You can configure exceptions, which consists of marking specific directories or files as not relevant to a rule or set of rules, preventing errors to be reported for those.

It is a good fit if you wish for elm-review to not report errors in vendored or generated code, or in files and directories that by the nature of the rule should be exempted.

Temporarily suppressing errors

elm-review has a system to temporarily suppressed errors which aims to help you gradually adopt rules that report many errors in your project without having you fix all the issues beforehand.

Running elm-review suppress will generate one JSON file in review/suppressed/ (in your review configuration) for every rule that currently reports errors, and records the number of suppressed errors per file in your project. These files should be included in your versioning system.

As long as suppression files exist for your project, running elm-review will behave as usual but with these additional behaviors:

  • Suppressed errors won't be reported.
  • If there are outstanding errors for the ignored rules and files, the related suppressed errors will be reported until you reduce the number of errors back to the number in the JSON file. This is a good opportunity to fix more!
  • If no errors are being reported and there are less suppressed errors than before, suppression files will be updated automatically, in order to make sure no new errors get re-introduced unknowingly.

While you can run the suppress command to ignore newly reported errors, please do so with moderation. The aim is to allow enabling rules while there are errors remaining and to have these fixed incrementally, not to make it easier to ignore errors.

Use elm-review suppress --help to start using this, and read more about the design choices that went into the feature.

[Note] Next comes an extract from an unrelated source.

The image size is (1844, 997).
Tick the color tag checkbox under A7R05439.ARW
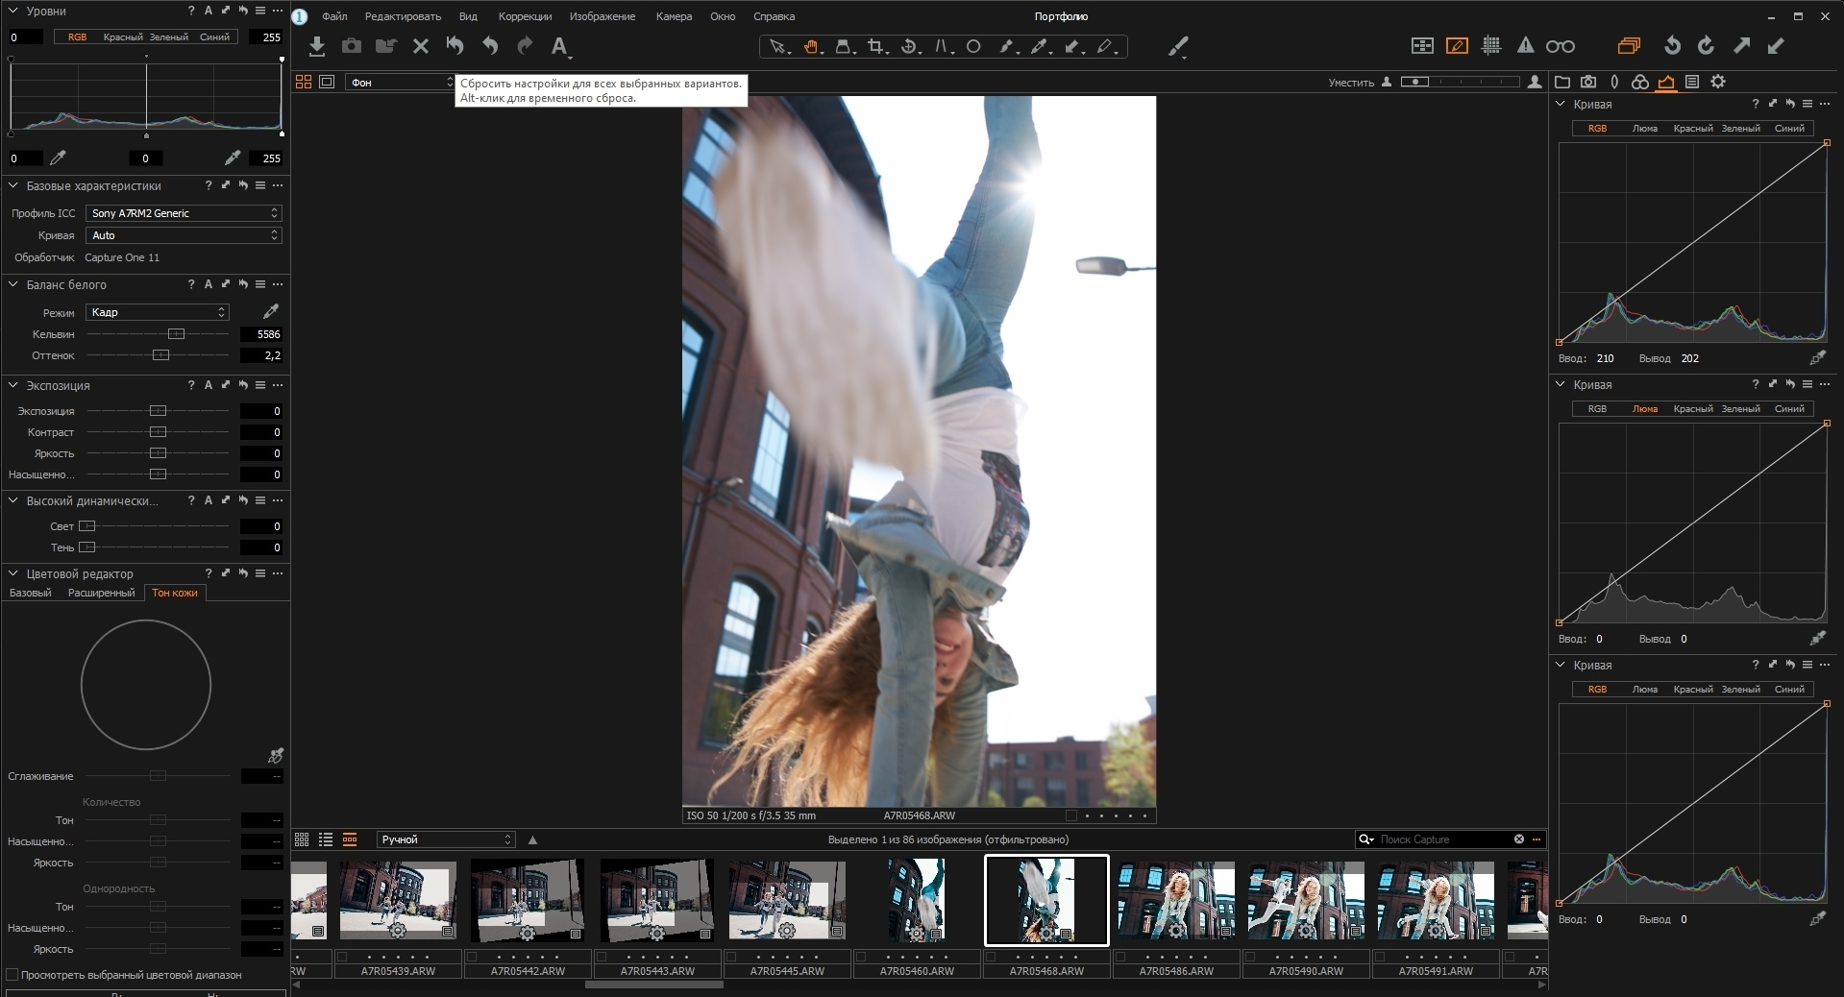pos(342,957)
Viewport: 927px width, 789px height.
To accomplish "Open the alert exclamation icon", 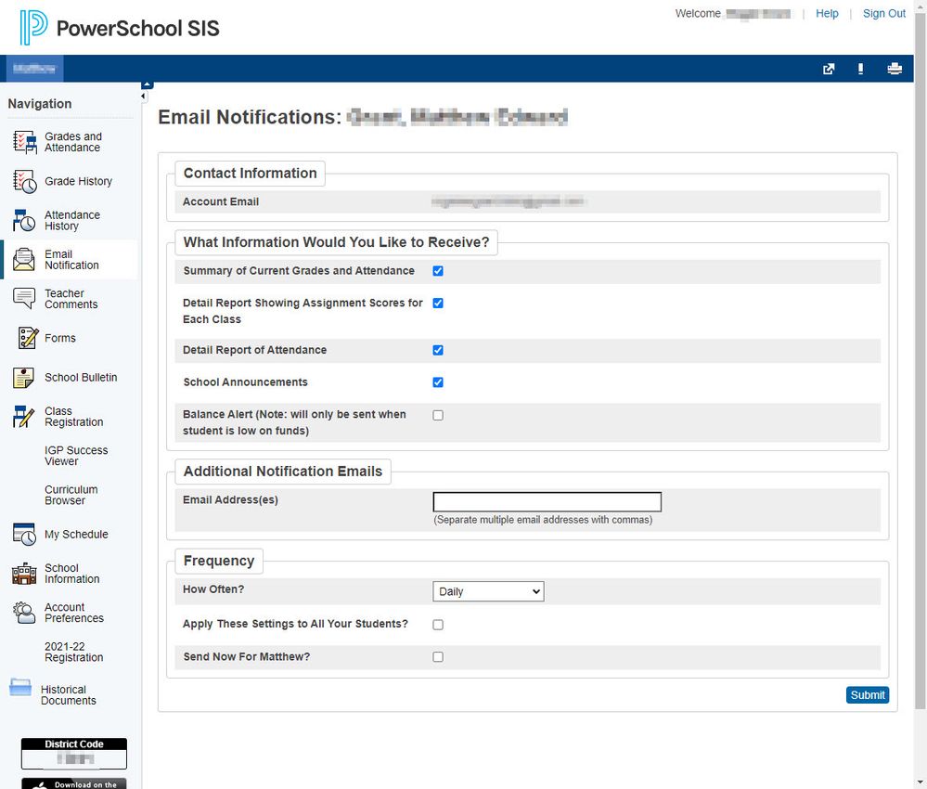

Note that to avoid uncommitted suppression files in your project's main branch, it is recommended to use elm-review suppress --check-after-tests at the end of your test suite.

Extract information

elm-review has quite a nice way of traversing the files of a project and collecting data, especially when things aren't as simple as grepping or applying a regex on the code.

While the tool is mainly designed around reporting issues, you can also use it to extract information from the codebase. You can use this to gain insight into your codebase, or provide information to other tools to enable powerful integrations.

To make use of this feature, run elm-review --extract --report=json with a configuration containing a rule that uses Rule.withDataExtractor.

The result for a rule will be stored under <json>.extracts.<YourRuleName>. To access it, you can then pipe the result into either a Node.js script, a tool that expects JSON, or jq as in the example below.

elm-review --extract --report=json |
    jq -r '.extracts["YourRuleName"]'

# or to be slightly faster
elm-review --extract --report=json --rules YourRuleName |
    jq -r '.extracts["YourRuleName"]'

Combine the above out with --watch for fast feedback when editing your code!

elm-review --report=json --extract

and by reading the value at <output>.extracts["YourRuleName"] in the output.